### Document passage
[Begin]

As companies deal with more data than ever before, the need for real-time, scalable, and low-cost storage becomes critical. That's where Apache Iceberg shines. In this post, I’ll walk you through how to build a real-time data sync pipeline from MySQL to Iceberg using BladePipe—a tool that makes data migration ridiculously simple.
Let’s dive in.
Iceberg
What is Iceberg?
If you haven’t heard of Iceberg yet, it’s an open table format designed for large analytic datasets. It’s kind of like a smarter table format for your data lake—supporting schema evolution, hidden partitioning, ACID-like operations, and real-time data access.
It includes two key concepts:
- Catalog: Think of this as metadata—the table names, columns, data types, etc.
- Data Storage: Where the metadata and actual files are stored—like on S3 or HDFS.
Why Iceberg?
Iceberg is open and flexible. It defines clear standards for catalog, file formats, data storage, and data access. This makes it widely compatible with different tools and services.
- Catalogs: AWS Glue, Hive, Nessie, JDBC, or custom REST catalogs.
- File formats: Parquet, ORC, Avro, etc.
- Storage options: AWS S3, Azure Blob, MinIO, HDFS, Posix FS, local file systems, and more.
- Data access: Real-time data warehouses like StarRocks, Doris, ClickHouse, or batch/stream processing engines like Spark, Flink, and Hive can all read, process and analyze Iceberg data.
Besides its openness, Iceberg strikes a good balance between large-scale storage and near real-time support for inserts, updates, and deletes.
Here’s a quick comparison across several database types:
Database Type | Relational DB | Real-time Data Warehouse | Traditional Big Data | Data Lake |
---|---|---|---|---|
Data Capacity | Up to a few TBs | 100+ TBs | PB level | PB level |
Real-time Support | Millisecond-level latency, 10K+ QPS | Second-to-minute latency, thousands QPS | Hour-to-day latency, very low QPS | Minute-level latency, low QPS (batch write) |
Transactions | ACID compliant | ACID compliant or eventually consistent | No | No |
Storage Cost | High | High or very high | Very low | Low |
Openness | Low | Medium(storage-compute decoupling) | High | Very high |
From this table, it’s clear that Iceberg offers low cost, massive storage, and strong compatibility with analytics tools—a good replacement for older big data systems.
And thanks to its open architecture, you can keep exploring new use cases for it.
Why BladePipe?
Setting up Iceberg sounds great—until you realize how much work it takes to actually migrate and sync data from your transactional database. That’s where BladePipe comes in.
Supported Catalogs and Storage
BladePipe currently supports 3 Iceberg catalogs and 2 storage backends:
- AWS Glue + AWS S3
- Nessie + MinIO / AWS S3
- REST Catalog + MinIO / AWS S3
For a fully cloud-based setup: Use AWS RDS + EC2 to deploy BladePipe + AWS Glue + AWS S3.

[End]

### Data listing
[Begin]

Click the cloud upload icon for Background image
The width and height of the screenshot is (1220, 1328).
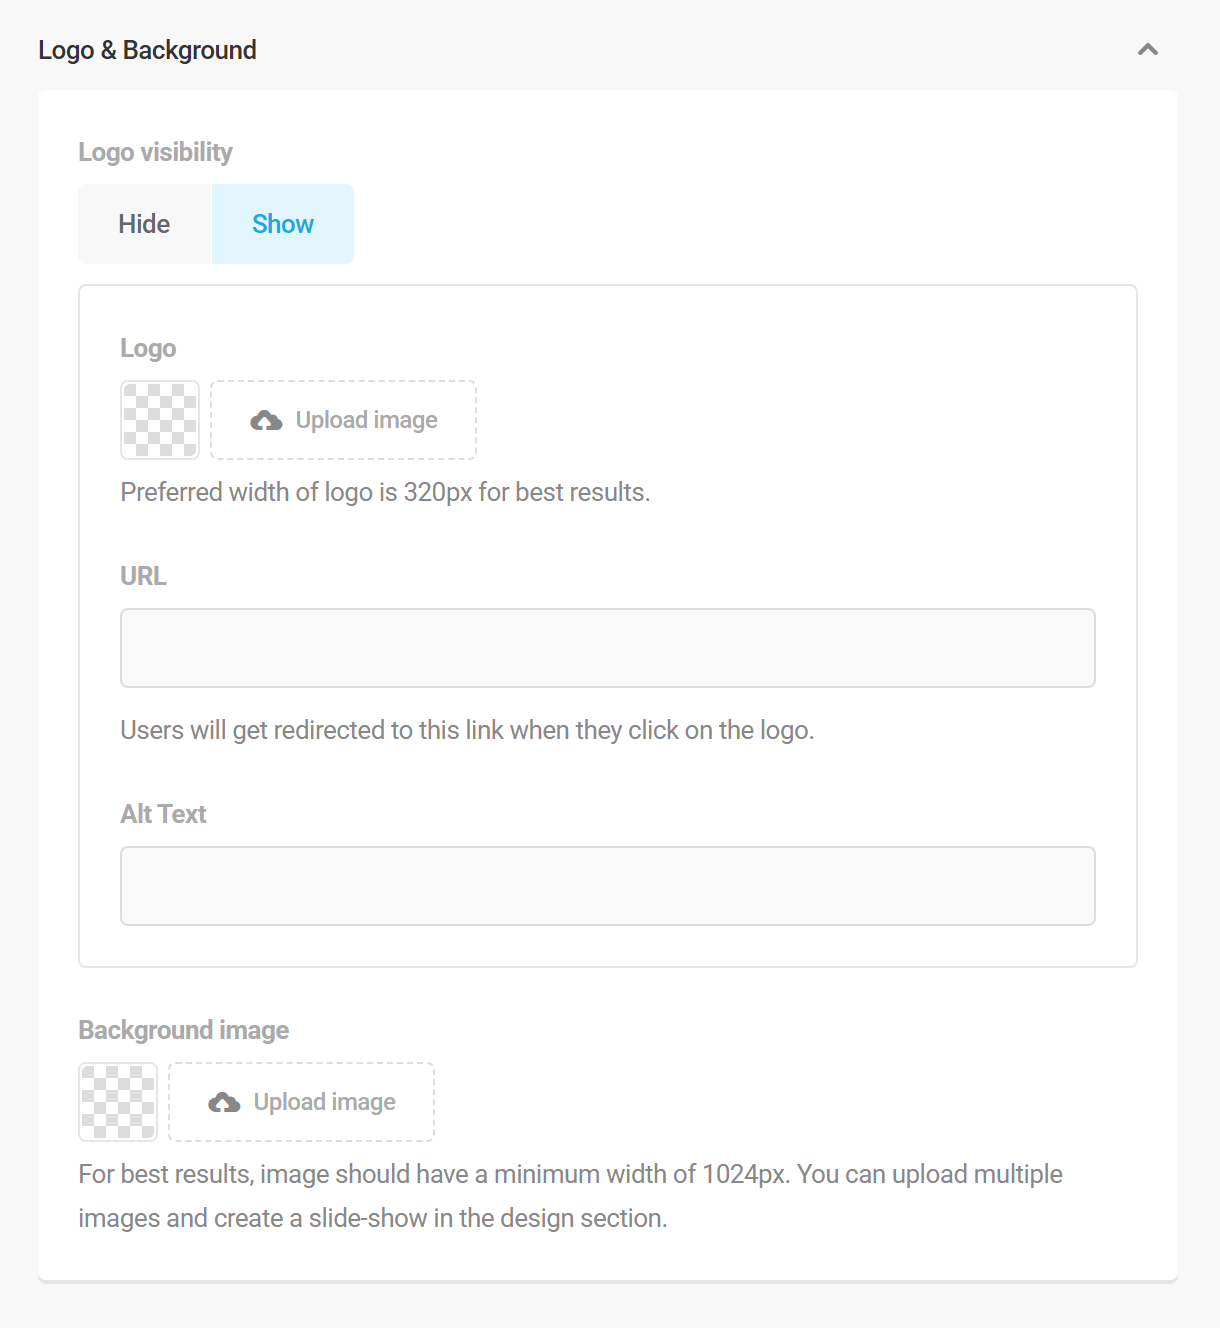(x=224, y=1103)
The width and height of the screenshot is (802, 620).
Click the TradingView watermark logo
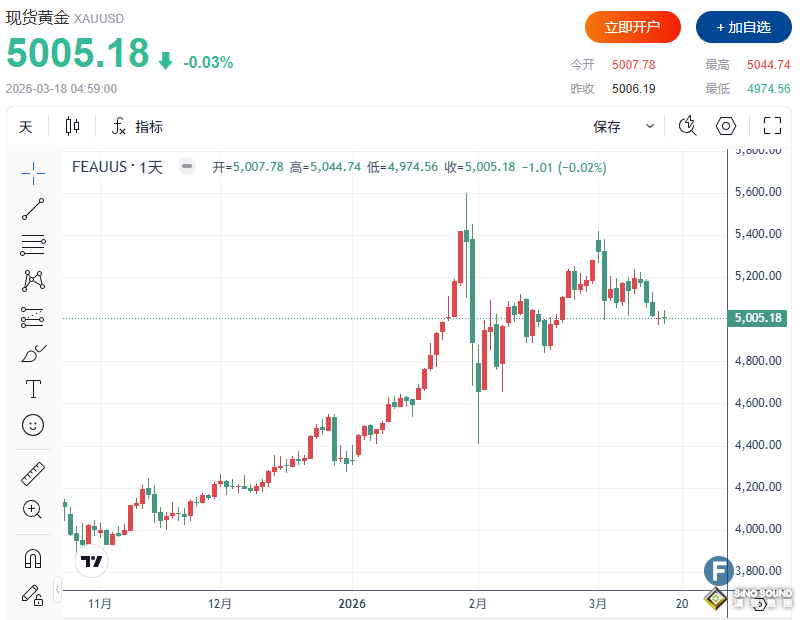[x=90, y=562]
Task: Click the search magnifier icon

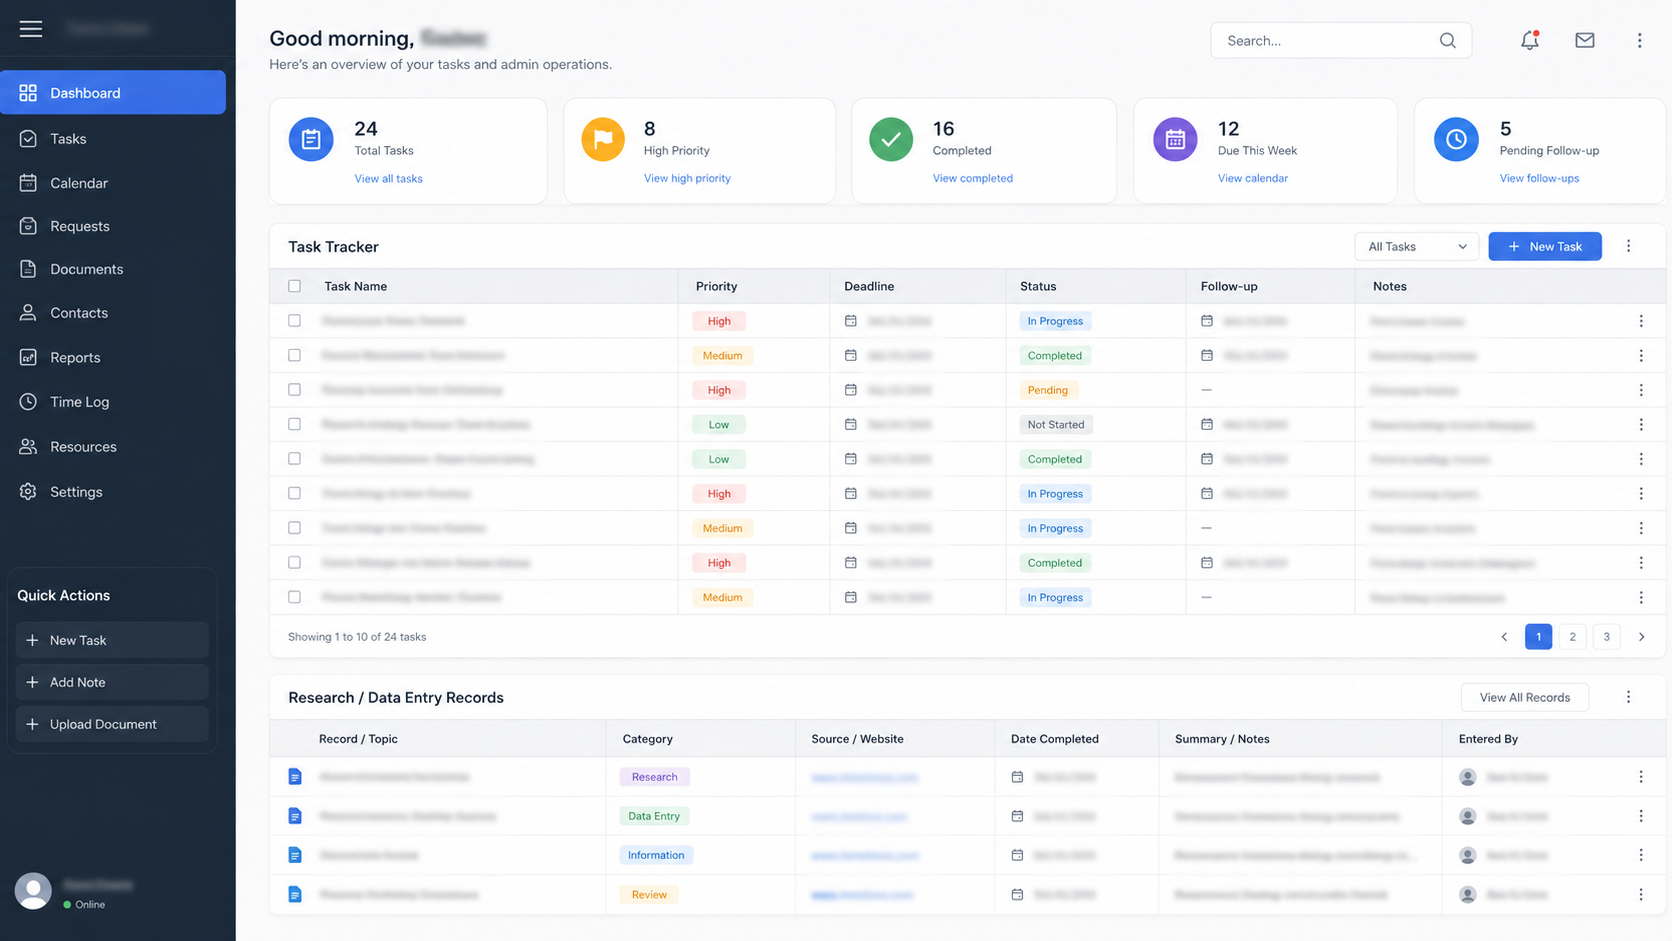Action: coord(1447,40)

[End]

### Objective
Reproduce from the Iceberg and BladePipe text the words starting with "As companies deal" and going on through "data types, etc.".

### Answer to this exercise
As companies deal with more data than ever before, the need for real-time, scalable, and low-cost storage becomes critical. That's where Apache Iceberg shines. In this post, I’ll walk you through how to build a real-time data sync pipeline from MySQL to Iceberg using BladePipe—a tool that makes data migration ridiculously simple.
Let’s dive in.
Iceberg
What is Iceberg?
If you haven’t heard of Iceberg yet, it’s an open table format designed for large analytic datasets. It’s kind of like a smarter table format for your data lake—supporting schema evolution, hidden partitioning, ACID-like operations, and real-time data access.
It includes two key concepts:
- Catalog: Think of this as metadata—the table names, columns, data types, etc.